• Assignment: Transcribe all the data, leaving each word as it is.

• Input data:
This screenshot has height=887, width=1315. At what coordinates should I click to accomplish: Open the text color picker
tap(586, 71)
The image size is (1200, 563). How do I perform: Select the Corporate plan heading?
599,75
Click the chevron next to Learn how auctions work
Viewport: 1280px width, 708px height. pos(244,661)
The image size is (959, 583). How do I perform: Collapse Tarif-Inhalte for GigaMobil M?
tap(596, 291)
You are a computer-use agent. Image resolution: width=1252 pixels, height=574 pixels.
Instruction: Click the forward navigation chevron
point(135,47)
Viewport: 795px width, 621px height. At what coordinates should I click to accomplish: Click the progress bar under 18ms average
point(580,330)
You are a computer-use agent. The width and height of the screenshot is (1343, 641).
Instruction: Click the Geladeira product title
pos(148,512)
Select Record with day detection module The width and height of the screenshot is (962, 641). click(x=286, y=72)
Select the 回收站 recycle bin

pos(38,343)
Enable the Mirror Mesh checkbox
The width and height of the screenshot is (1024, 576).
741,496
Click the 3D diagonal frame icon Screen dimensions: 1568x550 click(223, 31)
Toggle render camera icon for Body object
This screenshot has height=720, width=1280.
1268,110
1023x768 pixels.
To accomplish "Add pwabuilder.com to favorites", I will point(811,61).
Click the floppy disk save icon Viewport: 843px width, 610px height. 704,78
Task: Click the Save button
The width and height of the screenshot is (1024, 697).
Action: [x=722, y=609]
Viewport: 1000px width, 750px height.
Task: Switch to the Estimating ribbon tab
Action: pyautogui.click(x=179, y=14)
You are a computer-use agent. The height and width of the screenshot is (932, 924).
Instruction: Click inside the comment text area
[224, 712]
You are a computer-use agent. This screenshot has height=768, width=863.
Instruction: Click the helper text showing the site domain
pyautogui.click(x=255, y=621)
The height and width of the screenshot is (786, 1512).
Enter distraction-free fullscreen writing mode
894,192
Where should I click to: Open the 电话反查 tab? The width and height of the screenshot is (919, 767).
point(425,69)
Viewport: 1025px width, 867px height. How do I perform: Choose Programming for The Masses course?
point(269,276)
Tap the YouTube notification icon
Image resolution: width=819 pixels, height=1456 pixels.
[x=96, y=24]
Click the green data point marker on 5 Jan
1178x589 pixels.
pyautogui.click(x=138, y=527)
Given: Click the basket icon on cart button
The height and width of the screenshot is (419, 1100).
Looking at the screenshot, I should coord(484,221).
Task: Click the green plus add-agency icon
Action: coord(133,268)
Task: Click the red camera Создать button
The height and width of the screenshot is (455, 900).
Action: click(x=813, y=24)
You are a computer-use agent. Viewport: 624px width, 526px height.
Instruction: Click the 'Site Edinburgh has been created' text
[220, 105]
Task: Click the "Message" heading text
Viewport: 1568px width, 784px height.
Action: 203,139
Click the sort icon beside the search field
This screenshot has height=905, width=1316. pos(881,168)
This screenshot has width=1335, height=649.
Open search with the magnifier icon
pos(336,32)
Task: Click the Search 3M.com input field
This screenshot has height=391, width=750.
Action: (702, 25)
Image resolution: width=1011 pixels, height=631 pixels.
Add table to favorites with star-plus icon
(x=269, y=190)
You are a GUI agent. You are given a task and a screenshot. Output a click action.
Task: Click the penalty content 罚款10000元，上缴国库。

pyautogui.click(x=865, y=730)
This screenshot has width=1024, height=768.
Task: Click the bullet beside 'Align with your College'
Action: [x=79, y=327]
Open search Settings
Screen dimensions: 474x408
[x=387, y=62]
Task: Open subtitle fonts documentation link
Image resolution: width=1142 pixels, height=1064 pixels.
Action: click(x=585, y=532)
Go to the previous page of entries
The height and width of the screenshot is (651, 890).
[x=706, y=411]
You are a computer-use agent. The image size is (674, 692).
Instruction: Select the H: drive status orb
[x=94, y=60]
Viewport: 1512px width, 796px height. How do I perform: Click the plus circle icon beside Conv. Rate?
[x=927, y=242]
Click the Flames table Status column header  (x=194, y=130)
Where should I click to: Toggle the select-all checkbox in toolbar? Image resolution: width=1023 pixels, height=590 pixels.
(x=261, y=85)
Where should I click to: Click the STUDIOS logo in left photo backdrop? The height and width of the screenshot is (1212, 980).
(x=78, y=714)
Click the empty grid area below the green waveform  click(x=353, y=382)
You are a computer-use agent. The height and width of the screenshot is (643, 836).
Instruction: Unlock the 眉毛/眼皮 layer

• Answer box:
This screenshot has height=887, width=1315. At what coordinates should I click to accomplish: Open the text color picker
tap(586, 71)
The image size is (1200, 563). How do I perform: Select the Corporate plan heading?
599,75
Click the chevron next to Learn how auctions work
Viewport: 1280px width, 708px height. pos(244,661)
The image size is (959, 583). How do I perform: Collapse Tarif-Inhalte for GigaMobil M?
tap(596, 291)
You are a computer-use agent. Image resolution: width=1252 pixels, height=574 pixels.
Instruction: Click the forward navigation chevron
point(135,47)
Viewport: 795px width, 621px height. At what coordinates should I click to accomplish: Click the progress bar under 18ms average
point(580,330)
You are a computer-use agent. The width and height of the screenshot is (1343, 641).
Instruction: Click the Geladeira product title
pos(148,512)
Select Record with day detection module The width and height of the screenshot is (962, 641). click(x=286, y=72)
Select the 回收站 recycle bin

pos(38,343)
Enable the Mirror Mesh checkbox
The width and height of the screenshot is (1024, 576).
741,496
Click the 3D diagonal frame icon Screen dimensions: 1568x550 click(223, 31)
Toggle render camera icon for Body object
This screenshot has height=720, width=1280.
1268,110
1023x768 pixels.
To accomplish "Add pwabuilder.com to favorites", I will point(811,61).
Click the floppy disk save icon Viewport: 843px width, 610px height. 704,78
Task: Click the Save button
The width and height of the screenshot is (1024, 697).
Action: [x=722, y=609]
Viewport: 1000px width, 750px height.
Task: Switch to the Estimating ribbon tab
Action: pyautogui.click(x=179, y=14)
You are a computer-use agent. The height and width of the screenshot is (932, 924).
Instruction: Click inside the comment text area
[224, 712]
You are a computer-use agent. This screenshot has height=768, width=863.
Instruction: Click the helper text showing the site domain
pyautogui.click(x=255, y=621)
The height and width of the screenshot is (786, 1512).
Enter distraction-free fullscreen writing mode
894,192
Where should I click to: Open the 电话反查 tab? The width and height of the screenshot is (919, 767).
point(425,69)
Viewport: 1025px width, 867px height. How do I perform: Choose Programming for The Masses course?
point(269,276)
Tap the YouTube notification icon
Image resolution: width=819 pixels, height=1456 pixels.
[x=96, y=24]
Click the green data point marker on 5 Jan
1178x589 pixels.
pyautogui.click(x=138, y=527)
Given: Click the basket icon on cart button
The height and width of the screenshot is (419, 1100).
Looking at the screenshot, I should coord(484,221).
Task: Click the green plus add-agency icon
Action: coord(133,268)
Task: Click the red camera Создать button
The height and width of the screenshot is (455, 900).
Action: click(x=813, y=24)
You are a computer-use agent. Viewport: 624px width, 526px height.
Instruction: Click the 'Site Edinburgh has been created' text
[220, 105]
Task: Click the "Message" heading text
Viewport: 1568px width, 784px height.
Action: 203,139
Click the sort icon beside the search field
This screenshot has height=905, width=1316. pos(881,168)
This screenshot has width=1335, height=649.
Open search with the magnifier icon
pos(336,32)
Task: Click the Search 3M.com input field
This screenshot has height=391, width=750.
Action: (702, 25)
Image resolution: width=1011 pixels, height=631 pixels.
Add table to favorites with star-plus icon
(x=269, y=190)
You are a GUI agent. You are given a task and a screenshot. Output a click action.
Task: Click the penalty content 罚款10000元，上缴国库。

pyautogui.click(x=865, y=730)
This screenshot has width=1024, height=768.
Task: Click the bullet beside 'Align with your College'
Action: [x=79, y=327]
Open search Settings
Screen dimensions: 474x408
[x=387, y=62]
Task: Open subtitle fonts documentation link
Image resolution: width=1142 pixels, height=1064 pixels.
Action: click(x=585, y=532)
Go to the previous page of entries
The height and width of the screenshot is (651, 890).
[x=706, y=411]
You are a computer-use agent. The image size is (674, 692).
Instruction: Select the H: drive status orb
[x=94, y=60]
Viewport: 1512px width, 796px height. How do I perform: Click the plus circle icon beside Conv. Rate?
[x=927, y=242]
Click the Flames table Status column header  (x=194, y=130)
Where should I click to: Toggle the select-all checkbox in toolbar? Image resolution: width=1023 pixels, height=590 pixels.
(x=261, y=85)
Where should I click to: Click the STUDIOS logo in left photo backdrop? The height and width of the screenshot is (1212, 980).
(x=78, y=714)
Click the empty grid area below the green waveform  click(x=353, y=382)
You are a computer-use agent. The height and width of the screenshot is (643, 836).
Instruction: Unlock the 眉毛/眼皮 layer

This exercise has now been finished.